What if everyday we told ourselves, “You are enough. I love you. You are amazing. You are doing a great job. You can do it. Go for it.” Imagine how different our lives would be if we all believed that we are enough. Maybe you don’t have a mansion and four fancy vehicles and a pool like Suzy in High School but you love yourself, your life has purpose, you are generous, kind, compassionate and full of love and wonder. That is more than enough!

Geha’s talk was followed by a forgiveness meditation by Mandy Trapp. I was very excited for this because Mandy is the owner of Lifestyle Mediation and I had attended her salute the sun yoga/meditation class the previous morning. Mandy is one of those sincere and buoyant people that others gravitate towards. Mandy graduated from Chopra University with their top distinction of Vedic Master Educator and has brilliantly woven her Chopra education with her athletic training education, various yoga certifications, and several trips to India and Nepal where she has founded the India/Nepal Yoga Project; a non-profit organization that empowers healing in those affected by the devastating effects of human trafficking. She has worked in the Wellness Industry for over 20 years and founded Lifestyle Meditation in 2012.

During Salute the sun Mandy reminded us that the no matter what goes on the sun rises everyday and even if it is cloudy and not able to shine it’s brightest light it still shows up every single day. She expressed to us that like the sun we are not expected to shine our brightest everyday, that some days just showing up might be our best. Life is hard and it really helps to have that articulated. We are way too hard on ourselves, pushing ourselves to always be just right when sometimes it is an effort just to put our clothes on right side out!

Mandy led us through a forgiveness meditation and I don’t know if you practice meditation or if you have ever been a part of group mediation but it can be very powerful. It is a pretty good assumption that people attending an I am enough workshop are seeking similar things so the energy in the room is mighty. The first group meditation I was ever a part of was during a talk with Deepak Chopra and it is a formidable memory.

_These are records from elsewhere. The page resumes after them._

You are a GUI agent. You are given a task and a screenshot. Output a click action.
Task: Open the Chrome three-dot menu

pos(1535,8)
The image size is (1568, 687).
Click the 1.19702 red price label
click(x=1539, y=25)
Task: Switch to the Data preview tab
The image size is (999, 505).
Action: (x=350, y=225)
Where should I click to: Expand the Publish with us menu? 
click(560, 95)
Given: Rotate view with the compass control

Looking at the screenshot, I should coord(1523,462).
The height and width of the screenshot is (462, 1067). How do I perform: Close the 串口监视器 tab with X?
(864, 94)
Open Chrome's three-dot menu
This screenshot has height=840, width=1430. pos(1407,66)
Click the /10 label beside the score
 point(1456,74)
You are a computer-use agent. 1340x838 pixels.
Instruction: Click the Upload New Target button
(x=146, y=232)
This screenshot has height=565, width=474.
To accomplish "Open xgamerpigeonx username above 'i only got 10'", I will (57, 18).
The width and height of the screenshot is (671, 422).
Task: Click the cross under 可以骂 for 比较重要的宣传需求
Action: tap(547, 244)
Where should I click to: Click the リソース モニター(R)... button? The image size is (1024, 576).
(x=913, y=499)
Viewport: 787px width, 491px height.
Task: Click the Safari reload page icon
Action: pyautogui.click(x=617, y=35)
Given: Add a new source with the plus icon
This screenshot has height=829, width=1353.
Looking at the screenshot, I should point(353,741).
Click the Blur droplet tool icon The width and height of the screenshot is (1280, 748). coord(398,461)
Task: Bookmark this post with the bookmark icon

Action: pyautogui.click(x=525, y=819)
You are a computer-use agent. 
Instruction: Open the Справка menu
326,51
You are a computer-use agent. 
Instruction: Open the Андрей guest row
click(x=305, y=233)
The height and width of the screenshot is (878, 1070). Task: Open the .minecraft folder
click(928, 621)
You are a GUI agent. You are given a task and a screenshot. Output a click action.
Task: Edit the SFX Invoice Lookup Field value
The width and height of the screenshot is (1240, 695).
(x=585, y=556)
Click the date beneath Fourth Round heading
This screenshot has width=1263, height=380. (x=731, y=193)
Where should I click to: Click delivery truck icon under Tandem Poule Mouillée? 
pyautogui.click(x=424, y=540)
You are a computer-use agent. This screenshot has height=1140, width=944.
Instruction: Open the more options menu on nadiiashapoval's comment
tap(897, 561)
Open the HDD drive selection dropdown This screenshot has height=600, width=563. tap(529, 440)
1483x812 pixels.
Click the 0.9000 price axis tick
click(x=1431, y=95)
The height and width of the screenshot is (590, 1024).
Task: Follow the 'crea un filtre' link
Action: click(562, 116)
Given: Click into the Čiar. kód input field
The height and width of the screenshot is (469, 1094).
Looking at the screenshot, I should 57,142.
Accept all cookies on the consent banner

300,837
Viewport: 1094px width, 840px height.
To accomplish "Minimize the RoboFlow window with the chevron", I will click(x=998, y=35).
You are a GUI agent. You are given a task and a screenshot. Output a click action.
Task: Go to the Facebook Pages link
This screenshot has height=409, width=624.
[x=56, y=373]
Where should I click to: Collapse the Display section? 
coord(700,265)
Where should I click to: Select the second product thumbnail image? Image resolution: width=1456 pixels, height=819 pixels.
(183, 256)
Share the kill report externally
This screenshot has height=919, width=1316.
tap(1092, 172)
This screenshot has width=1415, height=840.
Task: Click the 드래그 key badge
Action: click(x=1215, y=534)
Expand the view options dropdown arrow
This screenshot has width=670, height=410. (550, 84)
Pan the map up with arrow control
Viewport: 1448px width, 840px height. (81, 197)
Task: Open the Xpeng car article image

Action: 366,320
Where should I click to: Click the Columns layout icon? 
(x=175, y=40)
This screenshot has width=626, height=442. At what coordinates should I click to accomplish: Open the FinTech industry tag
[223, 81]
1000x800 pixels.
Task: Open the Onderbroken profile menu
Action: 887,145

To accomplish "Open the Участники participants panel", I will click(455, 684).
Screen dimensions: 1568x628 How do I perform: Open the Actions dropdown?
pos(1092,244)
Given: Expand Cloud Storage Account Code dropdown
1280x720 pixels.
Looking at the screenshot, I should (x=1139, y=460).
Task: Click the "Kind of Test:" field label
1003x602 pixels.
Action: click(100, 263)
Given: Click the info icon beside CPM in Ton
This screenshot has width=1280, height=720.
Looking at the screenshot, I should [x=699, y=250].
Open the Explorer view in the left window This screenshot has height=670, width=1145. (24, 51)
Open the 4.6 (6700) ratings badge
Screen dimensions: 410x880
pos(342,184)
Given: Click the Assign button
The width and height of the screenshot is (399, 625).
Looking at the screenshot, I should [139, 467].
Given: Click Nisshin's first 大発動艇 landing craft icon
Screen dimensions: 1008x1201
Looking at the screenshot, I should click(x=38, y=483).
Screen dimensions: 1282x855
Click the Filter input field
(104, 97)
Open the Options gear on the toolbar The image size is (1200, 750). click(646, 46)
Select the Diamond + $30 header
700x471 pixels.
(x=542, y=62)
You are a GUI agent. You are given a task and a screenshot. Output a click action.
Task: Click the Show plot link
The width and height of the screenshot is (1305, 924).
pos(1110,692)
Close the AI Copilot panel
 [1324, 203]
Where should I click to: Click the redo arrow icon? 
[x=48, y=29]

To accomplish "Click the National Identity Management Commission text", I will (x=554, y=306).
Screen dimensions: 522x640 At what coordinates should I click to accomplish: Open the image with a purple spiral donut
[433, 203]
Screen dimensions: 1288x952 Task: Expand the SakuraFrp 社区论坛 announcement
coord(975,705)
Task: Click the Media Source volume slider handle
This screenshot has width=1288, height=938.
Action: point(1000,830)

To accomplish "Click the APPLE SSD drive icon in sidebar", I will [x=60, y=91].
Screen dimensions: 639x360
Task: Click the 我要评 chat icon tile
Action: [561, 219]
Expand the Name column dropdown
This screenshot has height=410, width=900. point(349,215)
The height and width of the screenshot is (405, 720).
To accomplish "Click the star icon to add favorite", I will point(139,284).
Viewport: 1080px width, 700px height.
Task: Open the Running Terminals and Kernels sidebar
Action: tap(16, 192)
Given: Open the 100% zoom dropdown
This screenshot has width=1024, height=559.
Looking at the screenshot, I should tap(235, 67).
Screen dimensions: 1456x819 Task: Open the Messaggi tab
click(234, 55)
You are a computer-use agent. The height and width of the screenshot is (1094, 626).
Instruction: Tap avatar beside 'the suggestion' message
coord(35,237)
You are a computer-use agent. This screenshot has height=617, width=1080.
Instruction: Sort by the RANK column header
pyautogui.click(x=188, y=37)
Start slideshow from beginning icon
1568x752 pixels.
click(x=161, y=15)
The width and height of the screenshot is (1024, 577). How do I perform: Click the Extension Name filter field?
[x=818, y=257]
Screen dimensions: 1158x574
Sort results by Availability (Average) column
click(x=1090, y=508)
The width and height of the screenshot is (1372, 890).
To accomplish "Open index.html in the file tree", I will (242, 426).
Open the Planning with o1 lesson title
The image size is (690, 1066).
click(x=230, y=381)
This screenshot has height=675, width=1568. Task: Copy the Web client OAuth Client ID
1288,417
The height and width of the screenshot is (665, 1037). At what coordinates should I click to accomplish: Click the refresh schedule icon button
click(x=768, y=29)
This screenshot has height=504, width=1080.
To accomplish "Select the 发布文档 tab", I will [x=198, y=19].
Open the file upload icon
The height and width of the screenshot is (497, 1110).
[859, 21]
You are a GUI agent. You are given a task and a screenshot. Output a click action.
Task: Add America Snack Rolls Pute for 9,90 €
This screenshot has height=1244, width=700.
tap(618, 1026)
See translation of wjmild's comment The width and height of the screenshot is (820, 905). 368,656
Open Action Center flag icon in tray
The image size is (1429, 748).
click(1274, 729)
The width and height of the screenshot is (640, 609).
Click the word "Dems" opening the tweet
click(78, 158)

Mandy presented a short talk on some of her own experiences and builds on Geha’s talk about being enough and that moment in our lives when things change for us. She asks us to go back in our mind to being a baby and introduce ourselves, she then asks us to find ourselves at that moment that things change, when the rules of the world have changed and look at and sit with and speak to that person. The meditation led us through the mantra “I’m sorry. I love you. I forgive you. Thank you.” So, I found myself mentally sitting face to face with a fresh faced but scared and lost sixteen year old girl. I apologized to her, she forgave me. I love her and she thanked me. To say it was moving would be under stating it. That morning I had had a major blow out with my 17 year old daughter and I pictured her carrying around this hurt, resentment and anger and not really knowing or loving herself and my heart broke into pieces and tears spilled uncontrollably down my cheeks with my head bowed to my heart silently repeating I’m sorry. I forgive you. I love you. Thank you. . As I reunited with my 16 year old self, I searched for a way to help my daughter.

Geha had quoted one of her own teachers in what she told me sums up our human purpose in one broad stroke, “Tomorrow we die, today we love”

Love is the most important thing. We need to breath from our heart, communicate from our heart. Our heart is the center of our spirit, our inspiration and our soul. We crave acceptance and approval from others but we need to be able to love ourselves and embrace our enoughness without waiting for others to give us praise or tell us that we are good or loved.

My job right now is to love myself so am able to love my daughters and hold space with them through their struggles. To not sit in judgment of them, just in love and encourage them to always be their own best friend.

Tomorrow we die, today we love.

Love yourself. Be yourself. You are enough. You always were.